== WHAT IS REQUIRED ==
Add 95 to every coordinate in the answers of the entries below and write all their lines out again, requests included. Leave the pictures out.

****************************************

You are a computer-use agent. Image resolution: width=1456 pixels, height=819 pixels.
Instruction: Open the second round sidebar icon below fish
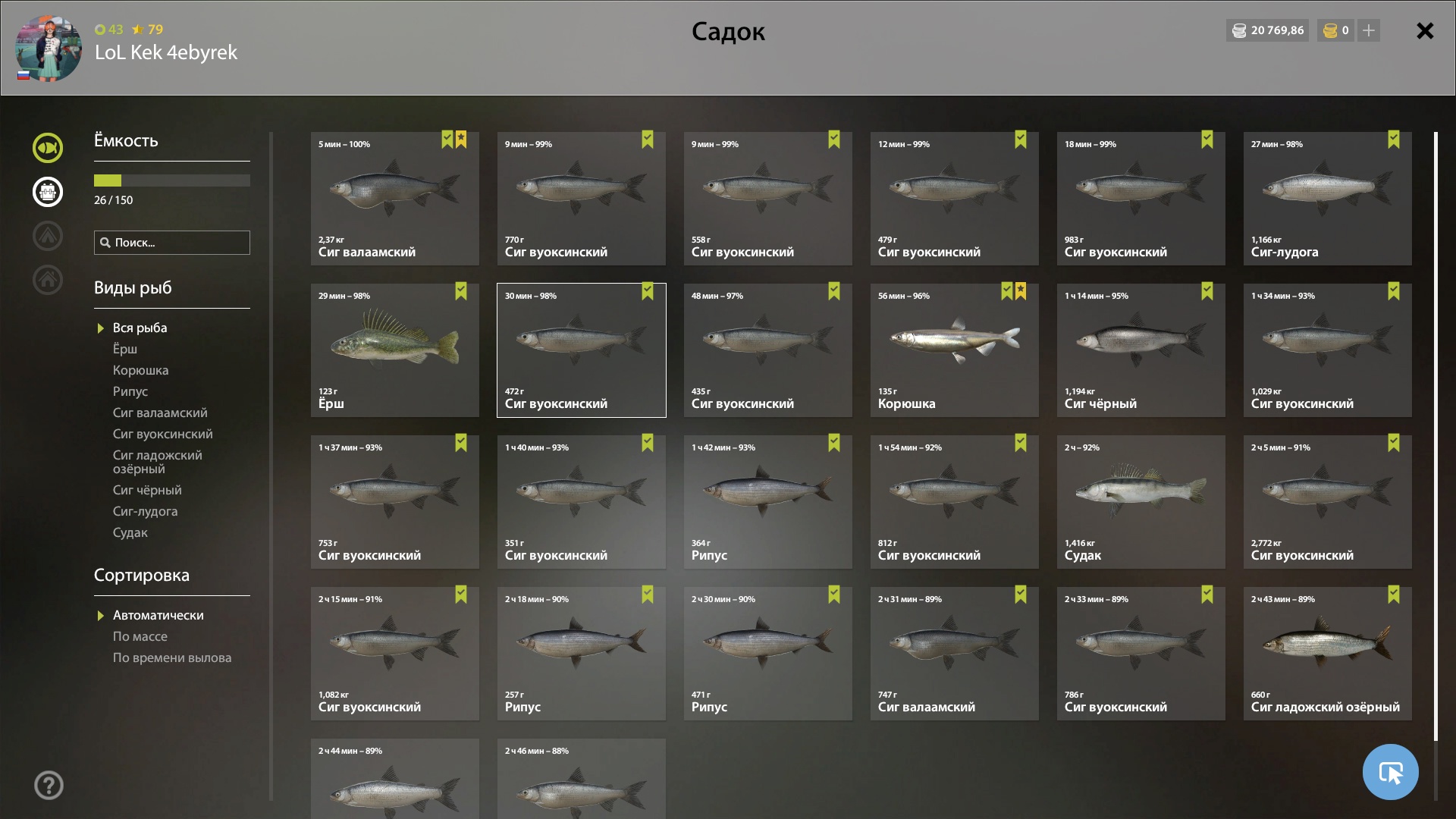pos(48,192)
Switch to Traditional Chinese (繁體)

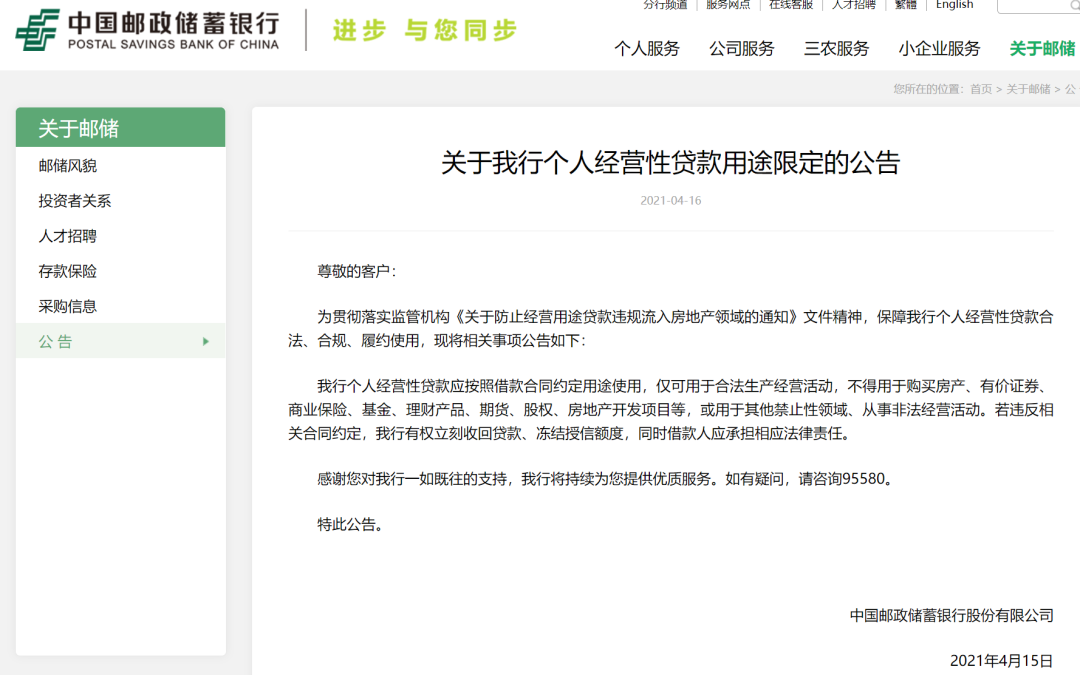point(905,5)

****************************************

== FULL ANSWER ==
You are a computer-use agent. Image resolution: width=1456 pixels, height=819 pixels.
Instruction: Open the second round sidebar icon below fish
pos(143,287)
Switch to Traditional Chinese (繁體)

point(1000,100)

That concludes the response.